Die Marktrechtsverleihung war ursprünglich ein königliches Regal, das im 13. Jahrhundert in die Verfügungsgewalt der Territorialherren gelangte. Im Herzogtum Bayern gab es kein einheitliches Marktrecht, sondern nur Einzelprivilegien. Marktrechte sind von Stadtrechten nur schwer abzugrenzen.

Begriff

Das mittelhochdeutsche "mark(e)t" (ahdt. markat/merkat) leitet sich vom lat. "mercatus" (zu mercari: Handel treiben; merx: Ware) in der Bedeutung von "Handel, Jahrmarkt, Messe" ab. Unter "Markt" ist ursprünglich eine regelmäßige Verkaufsveranstaltung an einem bestimmten Ort und auf einem Platz zu verstehen. Dieser Platz wurde als "Marktplatz" (mercatum, forum) bezeichnet, der in einer Stadt (civitas), in einer Marktsiedlung (forum, villa fori), seltener auch in einem Dorf (de foro in villa) zu finden war.

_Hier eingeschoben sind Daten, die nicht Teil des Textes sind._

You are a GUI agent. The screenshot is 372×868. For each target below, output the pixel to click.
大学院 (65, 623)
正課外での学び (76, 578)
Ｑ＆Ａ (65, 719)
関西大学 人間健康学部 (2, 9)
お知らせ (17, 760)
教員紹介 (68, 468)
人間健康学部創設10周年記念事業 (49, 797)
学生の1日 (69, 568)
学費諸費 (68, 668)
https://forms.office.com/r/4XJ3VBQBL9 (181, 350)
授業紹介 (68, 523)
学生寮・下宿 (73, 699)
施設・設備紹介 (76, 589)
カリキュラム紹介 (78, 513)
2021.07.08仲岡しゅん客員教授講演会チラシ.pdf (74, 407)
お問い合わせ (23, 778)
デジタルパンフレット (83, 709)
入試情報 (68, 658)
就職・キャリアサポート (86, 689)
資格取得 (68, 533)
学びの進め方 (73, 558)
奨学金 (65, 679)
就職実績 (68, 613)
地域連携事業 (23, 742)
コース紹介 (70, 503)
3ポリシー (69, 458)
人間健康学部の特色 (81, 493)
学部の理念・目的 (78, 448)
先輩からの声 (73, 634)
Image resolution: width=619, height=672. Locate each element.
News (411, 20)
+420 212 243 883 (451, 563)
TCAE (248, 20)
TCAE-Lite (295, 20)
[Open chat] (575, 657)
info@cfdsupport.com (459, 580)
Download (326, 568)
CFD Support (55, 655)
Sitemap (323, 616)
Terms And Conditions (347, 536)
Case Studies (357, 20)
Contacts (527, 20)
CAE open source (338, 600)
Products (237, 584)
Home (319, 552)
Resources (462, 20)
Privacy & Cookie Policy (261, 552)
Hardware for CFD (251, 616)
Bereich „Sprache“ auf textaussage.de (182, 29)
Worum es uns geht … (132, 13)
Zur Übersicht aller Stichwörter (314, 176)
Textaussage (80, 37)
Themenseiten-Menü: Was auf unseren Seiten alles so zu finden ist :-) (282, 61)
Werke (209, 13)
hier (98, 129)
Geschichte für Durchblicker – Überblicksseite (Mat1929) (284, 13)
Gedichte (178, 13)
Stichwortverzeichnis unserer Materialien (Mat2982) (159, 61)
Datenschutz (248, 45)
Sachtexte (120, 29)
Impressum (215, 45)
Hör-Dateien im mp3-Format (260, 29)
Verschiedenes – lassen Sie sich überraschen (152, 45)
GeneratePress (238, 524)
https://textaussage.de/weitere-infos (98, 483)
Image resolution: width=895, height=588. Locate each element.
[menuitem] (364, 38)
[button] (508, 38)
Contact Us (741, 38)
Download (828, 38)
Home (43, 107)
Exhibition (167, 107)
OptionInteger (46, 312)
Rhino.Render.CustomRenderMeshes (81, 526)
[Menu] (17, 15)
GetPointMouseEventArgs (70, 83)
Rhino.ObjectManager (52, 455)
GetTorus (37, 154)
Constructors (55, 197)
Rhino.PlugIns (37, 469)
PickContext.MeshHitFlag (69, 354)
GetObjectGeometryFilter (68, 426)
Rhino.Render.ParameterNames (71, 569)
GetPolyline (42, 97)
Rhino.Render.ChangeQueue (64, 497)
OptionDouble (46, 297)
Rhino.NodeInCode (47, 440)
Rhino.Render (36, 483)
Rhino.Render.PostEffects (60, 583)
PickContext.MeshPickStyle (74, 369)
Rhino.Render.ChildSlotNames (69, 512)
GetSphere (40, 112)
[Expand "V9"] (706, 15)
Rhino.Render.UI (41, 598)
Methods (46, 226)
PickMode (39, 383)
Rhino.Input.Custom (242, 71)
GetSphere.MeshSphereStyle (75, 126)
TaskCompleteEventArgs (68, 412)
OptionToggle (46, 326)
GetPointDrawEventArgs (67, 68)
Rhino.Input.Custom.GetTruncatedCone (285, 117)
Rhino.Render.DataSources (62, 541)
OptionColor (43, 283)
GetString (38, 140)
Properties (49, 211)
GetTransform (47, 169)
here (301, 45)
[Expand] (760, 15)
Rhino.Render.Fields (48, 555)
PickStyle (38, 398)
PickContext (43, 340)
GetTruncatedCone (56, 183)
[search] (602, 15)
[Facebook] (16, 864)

Von der bloßen Verkaufsveranstaltung wie Jahr-, Wochen- und Spezialmarkt zu unterscheiden ist die Marktsiedlung, der Marktort oder Marktflecken als Siedlungstyp zwischen Dorf und Stadt, wie er sich seit dem 13./14. Jahrhundert herausbildete. Aus den gewachsenen Fernhandelsmärkten des Früh- und Hochmittelalters älterer Ordnung entstanden im Spätmittelalter meist Städte.

Marktrechtsverleihung als königliches Regal

Der Wirtschaftsverkehr unterlag schon im Früh- und Hochmittelalter rechtlichen Regelungen, die im Einzelnen nicht überliefert sind. Die Gewährung eines Marktprivilegs gehörte seit der Karolingerzeit zu den Regalien des Königs.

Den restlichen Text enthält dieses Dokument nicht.